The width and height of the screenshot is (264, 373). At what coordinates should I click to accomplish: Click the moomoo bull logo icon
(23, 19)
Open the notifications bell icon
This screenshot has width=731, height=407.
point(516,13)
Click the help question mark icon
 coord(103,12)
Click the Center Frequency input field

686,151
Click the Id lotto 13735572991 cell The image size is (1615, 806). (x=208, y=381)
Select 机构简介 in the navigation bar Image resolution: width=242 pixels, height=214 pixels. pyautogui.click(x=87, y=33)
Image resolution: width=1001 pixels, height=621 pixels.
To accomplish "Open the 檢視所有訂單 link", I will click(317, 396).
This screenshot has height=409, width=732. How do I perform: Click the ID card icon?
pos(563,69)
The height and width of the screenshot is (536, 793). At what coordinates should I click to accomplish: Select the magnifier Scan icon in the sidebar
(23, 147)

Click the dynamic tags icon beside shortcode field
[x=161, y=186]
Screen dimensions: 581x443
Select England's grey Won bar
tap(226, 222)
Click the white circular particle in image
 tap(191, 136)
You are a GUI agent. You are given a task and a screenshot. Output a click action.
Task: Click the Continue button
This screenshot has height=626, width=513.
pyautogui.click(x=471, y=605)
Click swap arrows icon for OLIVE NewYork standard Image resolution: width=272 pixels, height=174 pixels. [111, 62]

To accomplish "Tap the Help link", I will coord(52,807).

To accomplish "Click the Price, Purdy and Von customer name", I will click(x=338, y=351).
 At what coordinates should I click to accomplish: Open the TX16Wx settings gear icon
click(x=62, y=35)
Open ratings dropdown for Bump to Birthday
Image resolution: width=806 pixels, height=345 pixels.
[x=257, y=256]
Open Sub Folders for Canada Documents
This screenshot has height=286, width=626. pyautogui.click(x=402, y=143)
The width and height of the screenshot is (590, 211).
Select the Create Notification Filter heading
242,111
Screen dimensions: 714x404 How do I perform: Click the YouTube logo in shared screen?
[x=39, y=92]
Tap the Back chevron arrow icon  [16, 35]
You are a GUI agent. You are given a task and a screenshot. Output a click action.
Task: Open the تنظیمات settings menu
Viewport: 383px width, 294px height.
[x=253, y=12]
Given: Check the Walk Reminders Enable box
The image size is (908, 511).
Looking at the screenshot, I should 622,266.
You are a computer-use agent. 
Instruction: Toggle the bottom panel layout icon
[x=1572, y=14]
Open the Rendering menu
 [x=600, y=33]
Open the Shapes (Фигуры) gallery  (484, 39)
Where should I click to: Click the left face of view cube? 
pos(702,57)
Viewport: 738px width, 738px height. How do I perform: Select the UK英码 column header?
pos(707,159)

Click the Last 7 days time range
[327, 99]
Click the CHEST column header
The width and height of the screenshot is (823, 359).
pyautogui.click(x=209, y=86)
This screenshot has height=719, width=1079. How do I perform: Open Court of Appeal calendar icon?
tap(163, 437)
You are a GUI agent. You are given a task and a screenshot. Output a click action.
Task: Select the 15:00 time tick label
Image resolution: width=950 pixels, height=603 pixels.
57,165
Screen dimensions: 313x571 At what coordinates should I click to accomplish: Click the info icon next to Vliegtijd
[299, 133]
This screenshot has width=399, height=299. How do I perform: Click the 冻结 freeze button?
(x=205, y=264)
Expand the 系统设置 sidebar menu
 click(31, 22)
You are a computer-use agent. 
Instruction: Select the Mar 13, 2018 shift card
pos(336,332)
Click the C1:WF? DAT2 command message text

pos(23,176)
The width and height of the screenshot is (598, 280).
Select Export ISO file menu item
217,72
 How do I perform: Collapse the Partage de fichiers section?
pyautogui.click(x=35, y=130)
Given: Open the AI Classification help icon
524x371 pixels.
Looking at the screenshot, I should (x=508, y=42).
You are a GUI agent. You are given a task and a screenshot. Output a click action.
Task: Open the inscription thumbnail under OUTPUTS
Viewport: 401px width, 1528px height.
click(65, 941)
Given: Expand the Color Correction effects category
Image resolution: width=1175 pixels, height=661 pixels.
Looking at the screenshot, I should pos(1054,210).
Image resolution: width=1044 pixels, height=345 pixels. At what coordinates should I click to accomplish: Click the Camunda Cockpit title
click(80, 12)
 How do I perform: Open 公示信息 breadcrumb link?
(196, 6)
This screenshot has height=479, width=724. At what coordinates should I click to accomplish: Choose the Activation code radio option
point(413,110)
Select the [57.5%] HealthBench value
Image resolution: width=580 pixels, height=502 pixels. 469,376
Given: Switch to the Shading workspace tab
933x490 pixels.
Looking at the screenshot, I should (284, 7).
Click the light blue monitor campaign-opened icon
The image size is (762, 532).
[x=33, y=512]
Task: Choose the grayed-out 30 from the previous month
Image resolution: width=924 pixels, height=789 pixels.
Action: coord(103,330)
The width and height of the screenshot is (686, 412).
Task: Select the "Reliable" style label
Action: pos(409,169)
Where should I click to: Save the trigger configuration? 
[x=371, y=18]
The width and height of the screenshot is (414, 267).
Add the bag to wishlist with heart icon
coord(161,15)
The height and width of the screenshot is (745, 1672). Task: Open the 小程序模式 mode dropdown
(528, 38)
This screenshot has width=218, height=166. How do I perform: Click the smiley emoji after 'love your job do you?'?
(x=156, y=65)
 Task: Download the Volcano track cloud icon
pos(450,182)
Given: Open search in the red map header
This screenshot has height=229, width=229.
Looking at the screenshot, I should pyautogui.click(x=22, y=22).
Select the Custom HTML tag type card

........

WHAT IS REQUIRED:
Reproduce every line of the entries above verbatim.

CORRECT RESULT:
The width and height of the screenshot is (264, 373). At what coordinates should I click to accomplish: Click the moomoo bull logo icon
(23, 19)
Open the notifications bell icon
This screenshot has width=731, height=407.
point(516,13)
Click the help question mark icon
 coord(103,12)
Click the Center Frequency input field

686,151
Click the Id lotto 13735572991 cell The image size is (1615, 806). (x=208, y=381)
Select 机构简介 in the navigation bar Image resolution: width=242 pixels, height=214 pixels. pyautogui.click(x=87, y=33)
Image resolution: width=1001 pixels, height=621 pixels.
To accomplish "Open the 檢視所有訂單 link", I will click(317, 396).
This screenshot has height=409, width=732. How do I perform: Click the ID card icon?
pos(563,69)
The height and width of the screenshot is (536, 793). At what coordinates should I click to accomplish: Select the magnifier Scan icon in the sidebar
(23, 147)

Click the dynamic tags icon beside shortcode field
[x=161, y=186]
Screen dimensions: 581x443
Select England's grey Won bar
tap(226, 222)
Click the white circular particle in image
 tap(191, 136)
You are a GUI agent. You are given a task and a screenshot. Output a click action.
Task: Click the Continue button
This screenshot has height=626, width=513.
pyautogui.click(x=471, y=605)
Click swap arrows icon for OLIVE NewYork standard Image resolution: width=272 pixels, height=174 pixels. [111, 62]

To accomplish "Tap the Help link", I will coord(52,807).

To accomplish "Click the Price, Purdy and Von customer name", I will click(x=338, y=351).
 At what coordinates should I click to accomplish: Open the TX16Wx settings gear icon
click(x=62, y=35)
Open ratings dropdown for Bump to Birthday
Image resolution: width=806 pixels, height=345 pixels.
[x=257, y=256]
Open Sub Folders for Canada Documents
This screenshot has height=286, width=626. pyautogui.click(x=402, y=143)
The width and height of the screenshot is (590, 211).
Select the Create Notification Filter heading
242,111
Screen dimensions: 714x404 How do I perform: Click the YouTube logo in shared screen?
[x=39, y=92]
Tap the Back chevron arrow icon  [16, 35]
You are a GUI agent. You are given a task and a screenshot. Output a click action.
Task: Open the تنظیمات settings menu
Viewport: 383px width, 294px height.
[x=253, y=12]
Given: Check the Walk Reminders Enable box
The image size is (908, 511).
Looking at the screenshot, I should 622,266.
You are a computer-use agent. 
Instruction: Toggle the bottom panel layout icon
[x=1572, y=14]
Open the Rendering menu
 [x=600, y=33]
Open the Shapes (Фигуры) gallery  (484, 39)
Where should I click to: Click the left face of view cube? 
pos(702,57)
Viewport: 738px width, 738px height. How do I perform: Select the UK英码 column header?
pos(707,159)

Click the Last 7 days time range
[327, 99]
Click the CHEST column header
The width and height of the screenshot is (823, 359).
pyautogui.click(x=209, y=86)
This screenshot has height=719, width=1079. How do I perform: Open Court of Appeal calendar icon?
tap(163, 437)
You are a GUI agent. You are given a task and a screenshot. Output a click action.
Task: Select the 15:00 time tick label
Image resolution: width=950 pixels, height=603 pixels.
57,165
Screen dimensions: 313x571 At what coordinates should I click to accomplish: Click the info icon next to Vliegtijd
[299, 133]
This screenshot has width=399, height=299. How do I perform: Click the 冻结 freeze button?
(x=205, y=264)
Expand the 系统设置 sidebar menu
 click(31, 22)
You are a computer-use agent. 
Instruction: Select the Mar 13, 2018 shift card
pos(336,332)
Click the C1:WF? DAT2 command message text

pos(23,176)
The width and height of the screenshot is (598, 280).
Select Export ISO file menu item
217,72
 How do I perform: Collapse the Partage de fichiers section?
pyautogui.click(x=35, y=130)
Given: Open the AI Classification help icon
524x371 pixels.
Looking at the screenshot, I should (x=508, y=42).
You are a GUI agent. You are given a task and a screenshot. Output a click action.
Task: Open the inscription thumbnail under OUTPUTS
Viewport: 401px width, 1528px height.
click(65, 941)
Given: Expand the Color Correction effects category
Image resolution: width=1175 pixels, height=661 pixels.
Looking at the screenshot, I should pos(1054,210).
Image resolution: width=1044 pixels, height=345 pixels. At what coordinates should I click to accomplish: Click the Camunda Cockpit title
click(80, 12)
 How do I perform: Open 公示信息 breadcrumb link?
(196, 6)
This screenshot has height=479, width=724. At what coordinates should I click to accomplish: Choose the Activation code radio option
point(413,110)
Select the [57.5%] HealthBench value
Image resolution: width=580 pixels, height=502 pixels. 469,376
Given: Switch to the Shading workspace tab
933x490 pixels.
Looking at the screenshot, I should (284, 7).
Click the light blue monitor campaign-opened icon
The image size is (762, 532).
[x=33, y=512]
Task: Choose the grayed-out 30 from the previous month
Image resolution: width=924 pixels, height=789 pixels.
Action: coord(103,330)
The width and height of the screenshot is (686, 412).
Task: Select the "Reliable" style label
Action: pos(409,169)
Where should I click to: Save the trigger configuration? 
[x=371, y=18]
The width and height of the screenshot is (414, 267).
Add the bag to wishlist with heart icon
coord(161,15)
The height and width of the screenshot is (745, 1672). Task: Open the 小程序模式 mode dropdown
(528, 38)
This screenshot has width=218, height=166. How do I perform: Click the smiley emoji after 'love your job do you?'?
(x=156, y=65)
 Task: Download the Volcano track cloud icon
pos(450,182)
Given: Open search in the red map header
This screenshot has height=229, width=229.
Looking at the screenshot, I should pyautogui.click(x=22, y=22).
Select the Custom HTML tag type card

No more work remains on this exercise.